(Pixel coordinate grounding data)
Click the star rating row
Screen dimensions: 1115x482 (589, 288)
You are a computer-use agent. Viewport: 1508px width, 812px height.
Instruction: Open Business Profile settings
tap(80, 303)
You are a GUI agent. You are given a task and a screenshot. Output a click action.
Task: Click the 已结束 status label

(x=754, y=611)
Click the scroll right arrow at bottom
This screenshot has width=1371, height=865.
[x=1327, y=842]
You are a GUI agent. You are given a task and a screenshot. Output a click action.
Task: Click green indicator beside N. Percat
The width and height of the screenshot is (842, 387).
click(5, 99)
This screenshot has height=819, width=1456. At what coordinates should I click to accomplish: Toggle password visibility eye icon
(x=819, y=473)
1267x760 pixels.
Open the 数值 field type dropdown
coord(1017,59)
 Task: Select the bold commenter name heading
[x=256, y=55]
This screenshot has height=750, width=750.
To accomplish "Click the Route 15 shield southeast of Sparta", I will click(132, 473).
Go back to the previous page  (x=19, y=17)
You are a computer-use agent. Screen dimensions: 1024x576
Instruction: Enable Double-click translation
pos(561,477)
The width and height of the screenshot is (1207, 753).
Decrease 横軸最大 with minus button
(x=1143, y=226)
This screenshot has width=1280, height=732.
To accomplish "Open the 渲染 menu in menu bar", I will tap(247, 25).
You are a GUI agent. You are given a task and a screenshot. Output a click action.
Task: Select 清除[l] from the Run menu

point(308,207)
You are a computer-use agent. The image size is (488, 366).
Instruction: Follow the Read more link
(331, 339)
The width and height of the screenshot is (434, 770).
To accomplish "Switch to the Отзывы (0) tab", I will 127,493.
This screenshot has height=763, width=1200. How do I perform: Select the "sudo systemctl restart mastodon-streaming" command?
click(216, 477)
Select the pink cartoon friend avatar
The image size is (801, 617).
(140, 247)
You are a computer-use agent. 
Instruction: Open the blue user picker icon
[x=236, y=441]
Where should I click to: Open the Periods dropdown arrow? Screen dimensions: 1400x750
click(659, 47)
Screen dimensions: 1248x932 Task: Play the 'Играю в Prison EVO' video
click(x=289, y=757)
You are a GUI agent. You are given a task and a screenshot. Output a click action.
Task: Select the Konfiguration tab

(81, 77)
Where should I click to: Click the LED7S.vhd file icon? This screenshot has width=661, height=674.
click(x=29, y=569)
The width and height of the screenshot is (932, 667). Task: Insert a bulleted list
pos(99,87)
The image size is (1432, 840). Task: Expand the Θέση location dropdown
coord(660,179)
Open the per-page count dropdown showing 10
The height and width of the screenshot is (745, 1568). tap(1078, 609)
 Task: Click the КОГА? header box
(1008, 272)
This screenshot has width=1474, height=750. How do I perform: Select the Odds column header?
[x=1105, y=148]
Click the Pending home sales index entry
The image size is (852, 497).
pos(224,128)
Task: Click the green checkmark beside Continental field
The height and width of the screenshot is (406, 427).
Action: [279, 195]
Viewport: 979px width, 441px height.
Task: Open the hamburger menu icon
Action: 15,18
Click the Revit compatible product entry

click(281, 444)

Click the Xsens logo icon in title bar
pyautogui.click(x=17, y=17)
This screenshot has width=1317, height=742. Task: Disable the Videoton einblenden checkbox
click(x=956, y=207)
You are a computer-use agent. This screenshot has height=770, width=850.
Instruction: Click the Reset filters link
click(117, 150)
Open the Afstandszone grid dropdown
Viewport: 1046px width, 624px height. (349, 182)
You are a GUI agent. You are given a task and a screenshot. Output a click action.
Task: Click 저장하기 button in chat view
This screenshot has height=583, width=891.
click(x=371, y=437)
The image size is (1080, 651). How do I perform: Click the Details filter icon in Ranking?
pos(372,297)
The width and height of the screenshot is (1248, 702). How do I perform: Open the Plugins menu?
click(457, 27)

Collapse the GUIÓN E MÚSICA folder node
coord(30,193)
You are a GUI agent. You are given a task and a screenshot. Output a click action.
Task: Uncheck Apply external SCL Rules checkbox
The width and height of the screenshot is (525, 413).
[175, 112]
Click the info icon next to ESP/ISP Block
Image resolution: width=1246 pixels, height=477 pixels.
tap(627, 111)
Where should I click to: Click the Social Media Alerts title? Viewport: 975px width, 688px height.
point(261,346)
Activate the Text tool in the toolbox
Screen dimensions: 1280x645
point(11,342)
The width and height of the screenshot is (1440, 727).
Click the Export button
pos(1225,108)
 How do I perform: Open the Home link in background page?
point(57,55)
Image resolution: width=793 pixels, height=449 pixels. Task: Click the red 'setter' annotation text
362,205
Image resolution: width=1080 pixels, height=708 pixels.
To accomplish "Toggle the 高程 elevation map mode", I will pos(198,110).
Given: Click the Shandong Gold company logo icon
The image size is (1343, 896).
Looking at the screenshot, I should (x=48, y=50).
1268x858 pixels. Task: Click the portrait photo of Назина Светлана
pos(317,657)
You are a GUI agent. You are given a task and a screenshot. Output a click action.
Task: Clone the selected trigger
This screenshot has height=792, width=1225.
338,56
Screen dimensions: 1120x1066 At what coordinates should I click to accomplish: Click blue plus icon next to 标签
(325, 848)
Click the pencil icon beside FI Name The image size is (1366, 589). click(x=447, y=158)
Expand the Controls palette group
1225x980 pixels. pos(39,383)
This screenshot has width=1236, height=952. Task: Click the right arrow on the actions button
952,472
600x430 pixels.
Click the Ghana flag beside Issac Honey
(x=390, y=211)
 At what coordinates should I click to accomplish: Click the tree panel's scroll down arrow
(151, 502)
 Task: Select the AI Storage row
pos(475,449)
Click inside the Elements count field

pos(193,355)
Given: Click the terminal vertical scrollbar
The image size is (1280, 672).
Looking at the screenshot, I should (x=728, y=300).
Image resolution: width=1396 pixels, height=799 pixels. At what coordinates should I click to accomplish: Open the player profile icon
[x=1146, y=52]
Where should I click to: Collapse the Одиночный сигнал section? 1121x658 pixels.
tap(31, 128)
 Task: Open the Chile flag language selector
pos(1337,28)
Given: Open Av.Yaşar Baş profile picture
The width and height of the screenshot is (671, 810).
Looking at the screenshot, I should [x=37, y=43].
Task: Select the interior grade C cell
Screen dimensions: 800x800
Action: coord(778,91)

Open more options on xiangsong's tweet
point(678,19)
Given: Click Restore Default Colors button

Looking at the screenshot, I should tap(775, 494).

> Assignment
Among the entries above, the lines between the ones containing "The height and width of the screenshot is (406, 427)." and "Given: Click the Shandong", inclusive, are to be transcribed exactly. No other line is to be given.

> Response box
The height and width of the screenshot is (406, 427).
Action: [279, 195]
Viewport: 979px width, 441px height.
Task: Open the hamburger menu icon
Action: 15,18
Click the Revit compatible product entry

click(281, 444)

Click the Xsens logo icon in title bar
pyautogui.click(x=17, y=17)
This screenshot has width=1317, height=742. Task: Disable the Videoton einblenden checkbox
click(x=956, y=207)
You are a computer-use agent. This screenshot has height=770, width=850.
Instruction: Click the Reset filters link
click(117, 150)
Open the Afstandszone grid dropdown
Viewport: 1046px width, 624px height. (349, 182)
You are a GUI agent. You are given a task and a screenshot. Output a click action.
Task: Click 저장하기 button in chat view
This screenshot has height=583, width=891.
click(x=371, y=437)
The image size is (1080, 651). How do I perform: Click the Details filter icon in Ranking?
pos(372,297)
The width and height of the screenshot is (1248, 702). How do I perform: Open the Plugins menu?
click(457, 27)

Collapse the GUIÓN E MÚSICA folder node
coord(30,193)
You are a GUI agent. You are given a task and a screenshot. Output a click action.
Task: Uncheck Apply external SCL Rules checkbox
The width and height of the screenshot is (525, 413).
[175, 112]
Click the info icon next to ESP/ISP Block
Image resolution: width=1246 pixels, height=477 pixels.
tap(627, 111)
Where should I click to: Click the Social Media Alerts title? Viewport: 975px width, 688px height.
point(261,346)
Activate the Text tool in the toolbox
Screen dimensions: 1280x645
point(11,342)
The width and height of the screenshot is (1440, 727).
Click the Export button
pos(1225,108)
 How do I perform: Open the Home link in background page?
point(57,55)
Image resolution: width=793 pixels, height=449 pixels. Task: Click the red 'setter' annotation text
362,205
Image resolution: width=1080 pixels, height=708 pixels.
To accomplish "Toggle the 高程 elevation map mode", I will pos(198,110).
Given: Click the Shandong Gold company logo icon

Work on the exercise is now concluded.